- [PFLICHTAUFGABEN]:
A – Seit wann ist Richter Roberts laut dem Text zum Fall Hamdan an das Oberste Gericht berufen?
B – Wiederhole aus dem Text zum Fall Hamdan wortgetreu den Abschnitt, der mit den Worten „Er sollte vor“ einsetzt und mit „Gerichtsbarkeit entzogen sein.“ schließt.

- [VORLIEGENDER TEXT]:
Er sollte vor eine so genannte Militärkommission mit Ausschusscharakter gestellt werden. Diese sollte aus Angehörigen der US-Streitkräfte bestehen und auf Grund der Military Commission Order No. 1[4] errichtet werden. Ihre Entscheidung sollte allenfalls durch den Präsidenten überprüft werden und der ordentlichen Gerichtsbarkeit entzogen sein.
Hamdan beantragte Haftprüfung[5] vor dem für den Sitz der Bundesregierung zuständigen Bezirksgericht in Washington DC[6] und brachte vor, er werde ohne ordnungsgemäßes Verfahren und ohne Anklage festgehalten und letztlich seinem gesetzlichen Richter entzogen. Das Gericht gab seinem Haftprüfungsantrag statt. Jedoch legte die Regierung beim Appellationsgericht[7] einen Rechtsbehelf gegen die stattgebende Entscheidung ein. Dieses Gericht hob die angefochtene Entscheidung sodann auf. Ihm gehörte als Beisitzer Richter Roberts an, der seit September 2005 am Obersten Gericht berufen ist und sich daher im letzten Verfahren für befangen erklärte. Mit seiner weiteren Appellation an das Oberste Gericht verfolgt Hamdan sein Haftprüfungsbegehren weiter.
Die Entscheidung
Das Oberste Gericht erklärte Militärkommissionen, die Fälle von Gefangenen auf dem Marinestützpunkt Guantanamo verhandeln sollten, als Ersatz für reguläre Gerichte für unzulässig. Der Entscheidung liegen formelle und materielle Aussagen zu Grunde:
Formelle Aussagen
- Es kann im Ergebnis offenbleiben, ob der Präsident die verfassungsmäßige Befugnis besitzt, Militärkommissionen zu errichten. Selbst wenn er sie hätte, müssten diese dem Kriegsrecht entsprechen, wie es der Kongress in Art. 15 UCMJ[8] gesetzlich festgelegt hat, oder er müsste gesondert durch Gesetz ermächtigt sein.

- [QUELLDATEN]:
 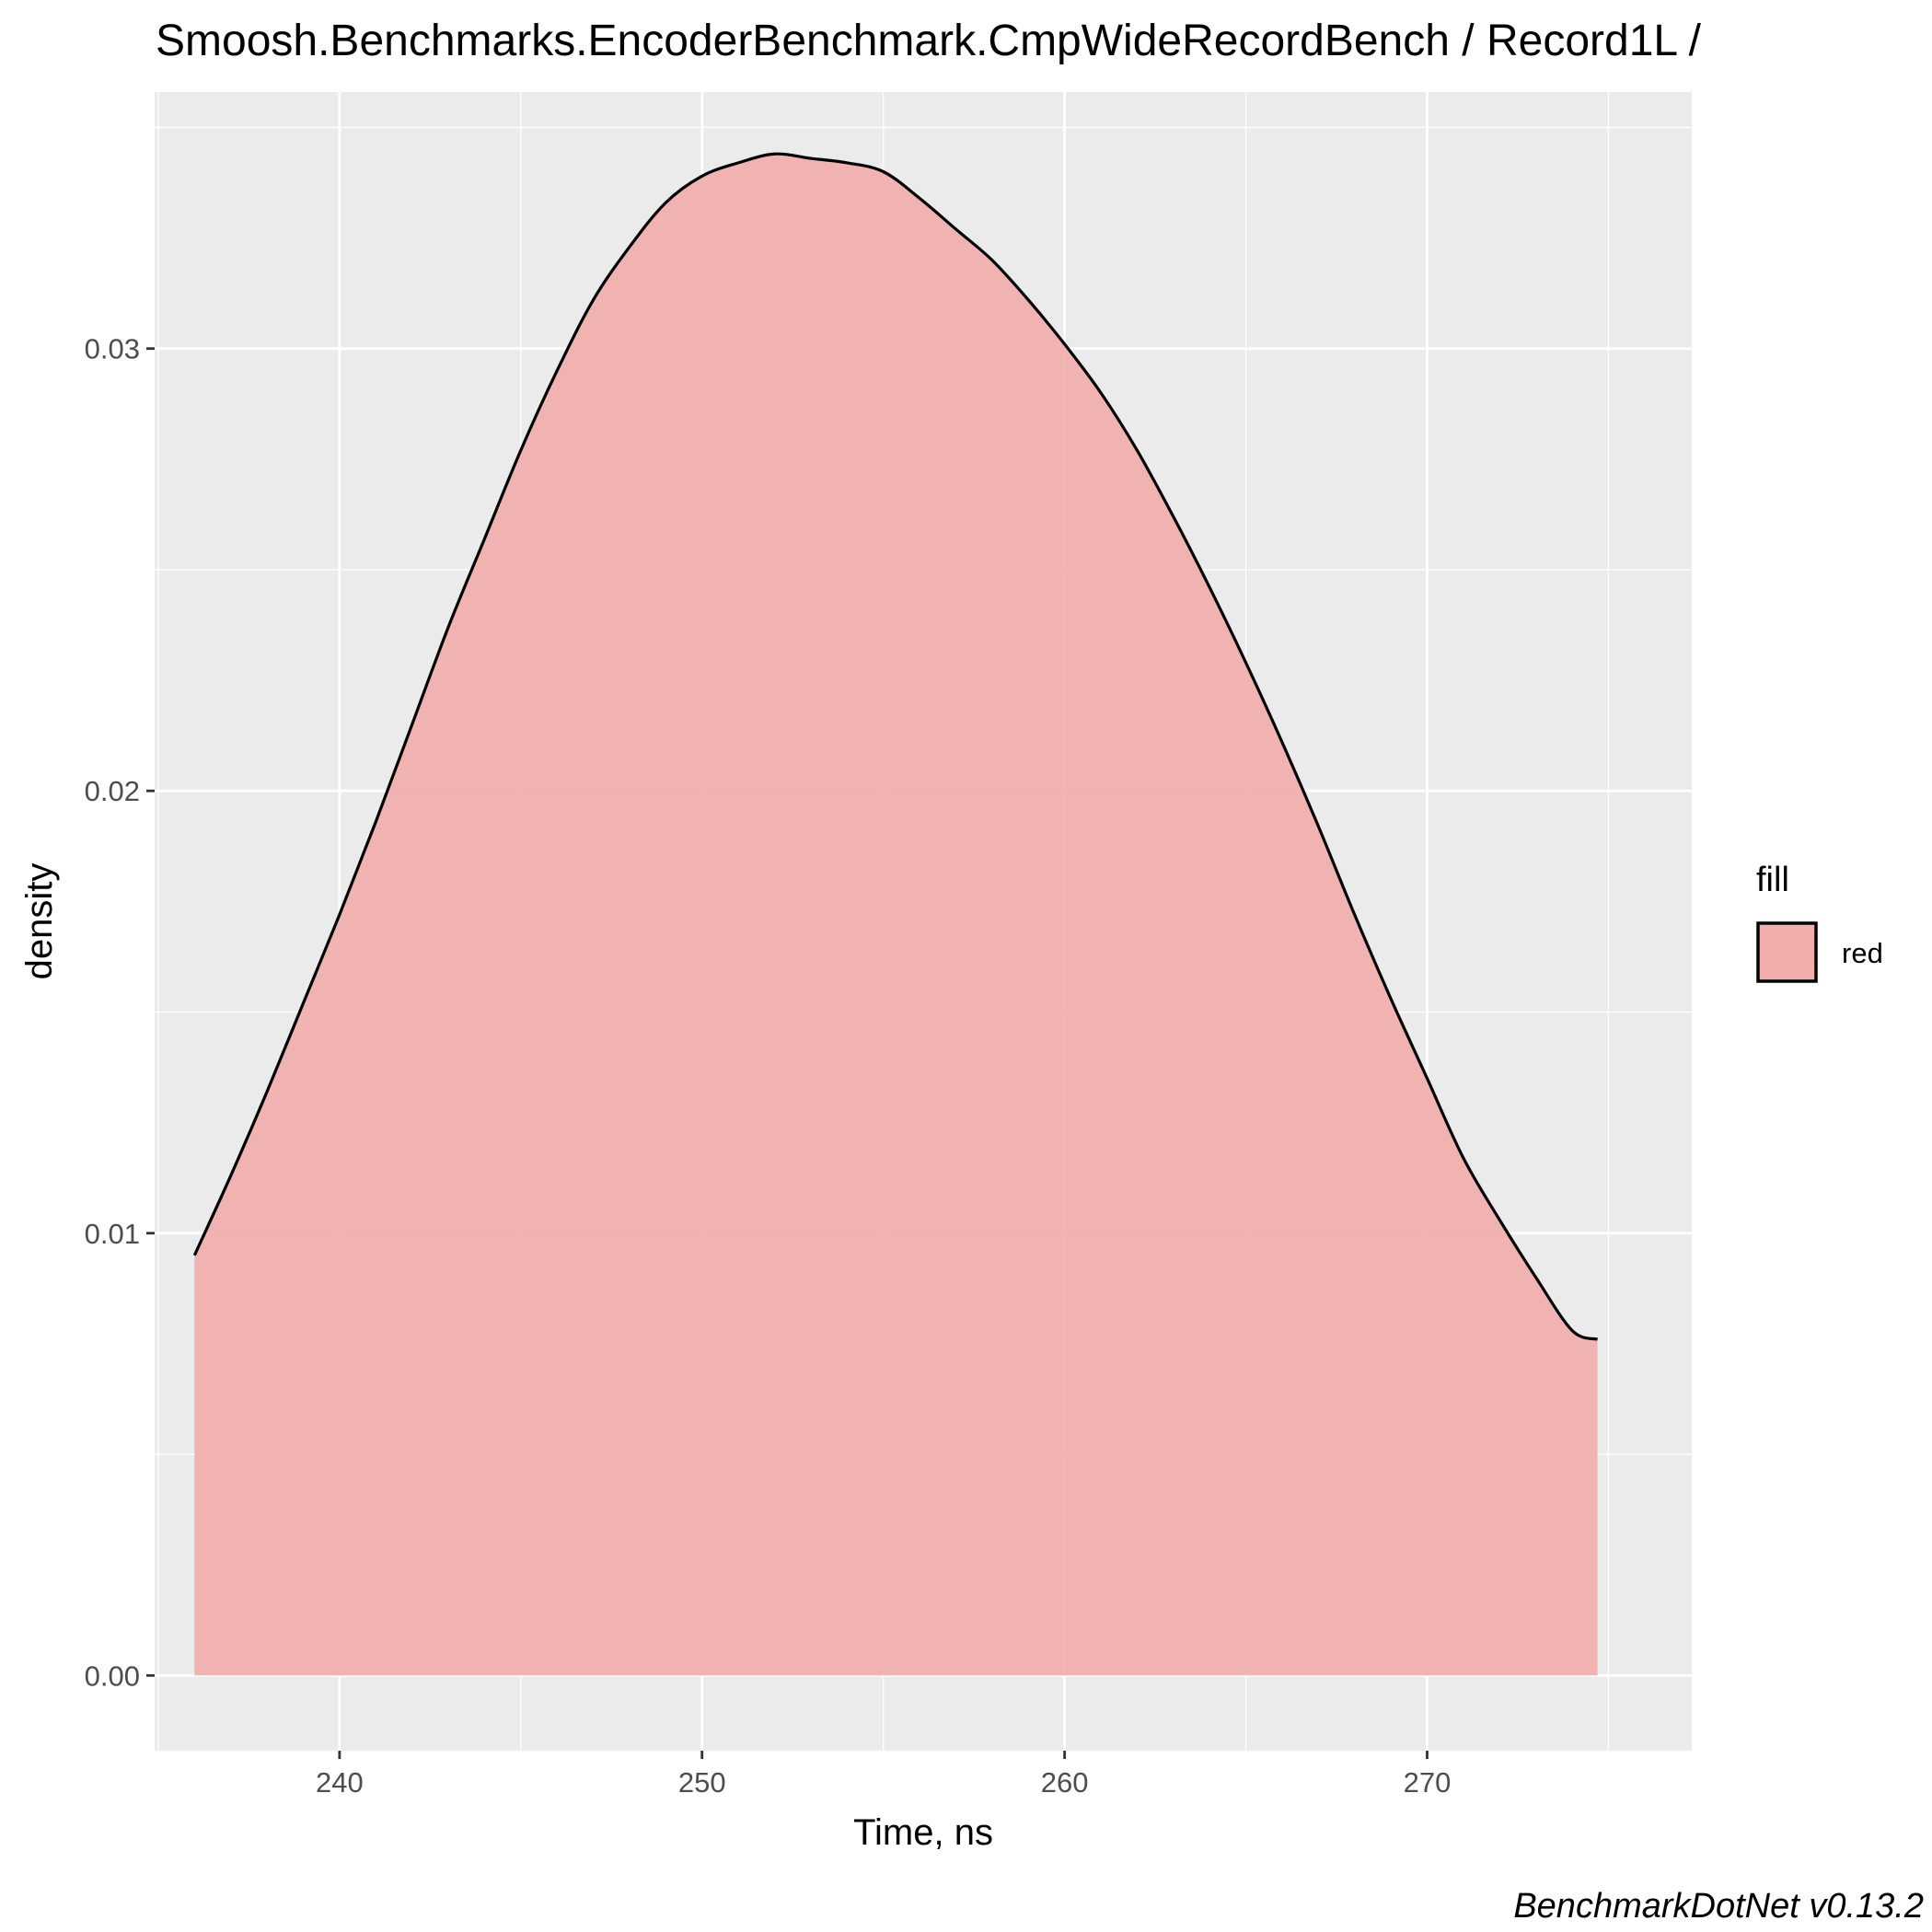 I want to click on caption: BenchmarkDotNet v0.13.2, so click(x=1719, y=1907).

- [ANTWORTEN JE AUFGABE]:
A – Seit September 2005.

B –
Er sollte vor eine so genannte Militärkommission mit Ausschusscharakter gestellt werden. Diese sollte aus Angehörigen der US-Streitkräfte bestehen und auf Grund der Military Commission Order No. 1[4] errichtet werden. Ihre Entscheidung sollte allenfalls durch den Präsidenten überprüft werden und der ordentlichen Gerichtsbarkeit entzogen sein.